Convert everything in the listing from the line containing "You are a computer-use agent. 884x575 pixels." down to the line containing "[x=718, y=235]", both included, into a CSV with the two columns instruction and click_point. Give one row per instruction, put each field in quotes with line breaks replaced by spaces, and leave the pictures out.

→ RECORDS PROVIDED
= = = =

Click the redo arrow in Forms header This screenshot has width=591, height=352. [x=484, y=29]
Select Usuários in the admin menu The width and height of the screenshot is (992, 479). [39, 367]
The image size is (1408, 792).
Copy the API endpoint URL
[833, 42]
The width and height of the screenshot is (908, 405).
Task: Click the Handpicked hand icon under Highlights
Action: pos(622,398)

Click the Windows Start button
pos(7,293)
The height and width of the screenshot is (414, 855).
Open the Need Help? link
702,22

= = = =

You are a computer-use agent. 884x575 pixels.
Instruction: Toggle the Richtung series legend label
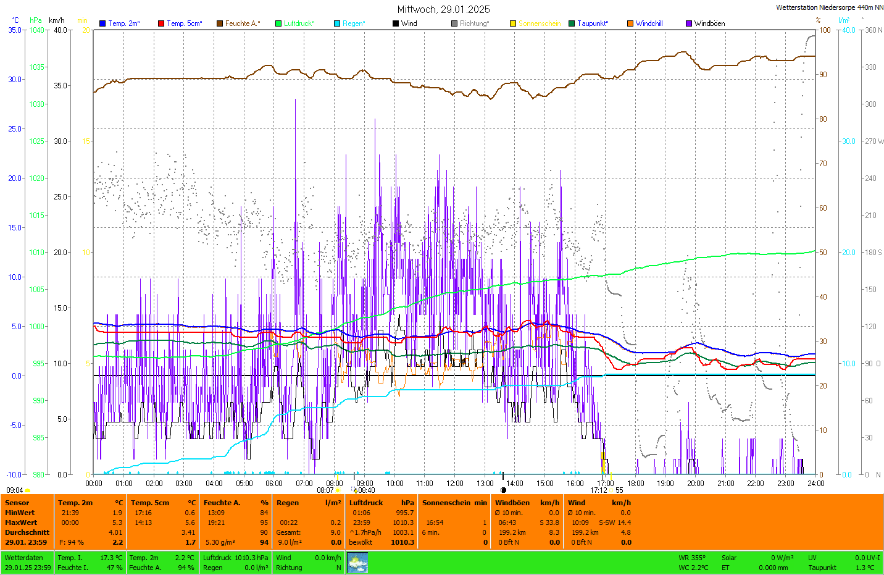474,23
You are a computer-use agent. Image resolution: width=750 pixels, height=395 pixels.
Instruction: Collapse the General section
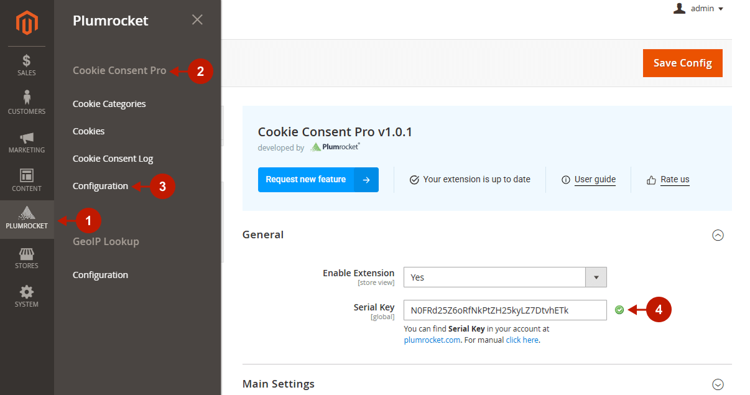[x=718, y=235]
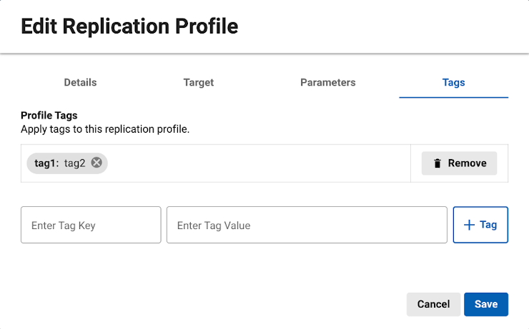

= = = =

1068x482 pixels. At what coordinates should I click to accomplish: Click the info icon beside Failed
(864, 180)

= = = =

→ SOLVED EXERCISE
instruction,click_point
"You are a computer-use agent. 884x575 pixels. Instruction: Toggle the Richtung series legend label","474,23"
"You are a computer-use agent. Image resolution: width=750 pixels, height=395 pixels. Instruction: Collapse the General section","[x=718, y=235]"